[Records for this task Boundary: Start]
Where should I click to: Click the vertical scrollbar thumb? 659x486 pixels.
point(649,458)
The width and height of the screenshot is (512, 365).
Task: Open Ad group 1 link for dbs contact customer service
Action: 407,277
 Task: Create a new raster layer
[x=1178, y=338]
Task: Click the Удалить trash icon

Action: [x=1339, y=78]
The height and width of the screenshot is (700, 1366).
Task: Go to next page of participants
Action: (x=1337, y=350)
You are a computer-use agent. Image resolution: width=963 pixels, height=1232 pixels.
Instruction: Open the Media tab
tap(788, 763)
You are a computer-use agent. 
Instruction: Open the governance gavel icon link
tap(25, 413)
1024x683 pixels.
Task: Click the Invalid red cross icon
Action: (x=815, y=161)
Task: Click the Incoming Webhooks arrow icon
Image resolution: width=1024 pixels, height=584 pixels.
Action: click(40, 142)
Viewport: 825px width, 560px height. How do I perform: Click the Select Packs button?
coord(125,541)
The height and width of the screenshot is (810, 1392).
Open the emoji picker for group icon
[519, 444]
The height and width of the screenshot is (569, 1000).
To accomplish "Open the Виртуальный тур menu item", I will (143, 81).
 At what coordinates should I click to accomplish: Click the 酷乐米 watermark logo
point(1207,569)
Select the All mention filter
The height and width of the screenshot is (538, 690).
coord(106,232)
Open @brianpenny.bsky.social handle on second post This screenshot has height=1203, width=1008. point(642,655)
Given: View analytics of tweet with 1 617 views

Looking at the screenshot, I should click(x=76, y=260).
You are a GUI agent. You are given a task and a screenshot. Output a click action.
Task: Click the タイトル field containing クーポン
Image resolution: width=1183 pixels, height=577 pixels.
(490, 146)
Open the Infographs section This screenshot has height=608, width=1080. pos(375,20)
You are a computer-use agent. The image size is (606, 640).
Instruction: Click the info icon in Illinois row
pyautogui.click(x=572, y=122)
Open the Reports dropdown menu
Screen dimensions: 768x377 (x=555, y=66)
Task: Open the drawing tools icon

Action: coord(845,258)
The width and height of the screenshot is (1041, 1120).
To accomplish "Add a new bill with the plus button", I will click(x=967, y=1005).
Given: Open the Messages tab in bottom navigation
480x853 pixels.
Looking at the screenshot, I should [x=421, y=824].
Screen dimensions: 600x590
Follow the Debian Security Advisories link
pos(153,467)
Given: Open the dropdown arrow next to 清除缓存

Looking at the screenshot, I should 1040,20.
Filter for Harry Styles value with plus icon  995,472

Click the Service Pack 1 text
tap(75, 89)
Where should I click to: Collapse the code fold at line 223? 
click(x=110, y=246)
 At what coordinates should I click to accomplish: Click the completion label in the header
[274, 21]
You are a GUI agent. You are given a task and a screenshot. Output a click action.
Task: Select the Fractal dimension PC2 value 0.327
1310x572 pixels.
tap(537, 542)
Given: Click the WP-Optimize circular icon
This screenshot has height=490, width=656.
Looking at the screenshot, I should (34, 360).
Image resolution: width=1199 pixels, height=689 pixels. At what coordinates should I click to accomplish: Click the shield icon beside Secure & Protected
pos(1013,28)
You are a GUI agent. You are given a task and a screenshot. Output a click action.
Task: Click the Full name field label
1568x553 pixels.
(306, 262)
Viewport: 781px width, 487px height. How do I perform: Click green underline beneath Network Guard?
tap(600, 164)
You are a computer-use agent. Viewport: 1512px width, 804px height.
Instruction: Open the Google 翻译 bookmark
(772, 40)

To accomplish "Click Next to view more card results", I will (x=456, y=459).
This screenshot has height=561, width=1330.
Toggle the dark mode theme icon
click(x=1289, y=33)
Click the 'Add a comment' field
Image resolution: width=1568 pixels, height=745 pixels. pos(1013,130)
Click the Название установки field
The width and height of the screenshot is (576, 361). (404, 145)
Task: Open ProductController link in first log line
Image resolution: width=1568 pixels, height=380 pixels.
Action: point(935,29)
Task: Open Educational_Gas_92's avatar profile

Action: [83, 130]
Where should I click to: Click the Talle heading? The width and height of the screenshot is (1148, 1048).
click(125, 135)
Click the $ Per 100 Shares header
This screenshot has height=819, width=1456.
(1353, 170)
[Records for this task Boundary: End]
What to work on: If a line contains the word "computer", it counts; say how many such lines there are in the data above, and nothing else.

Solution for this exercise: 4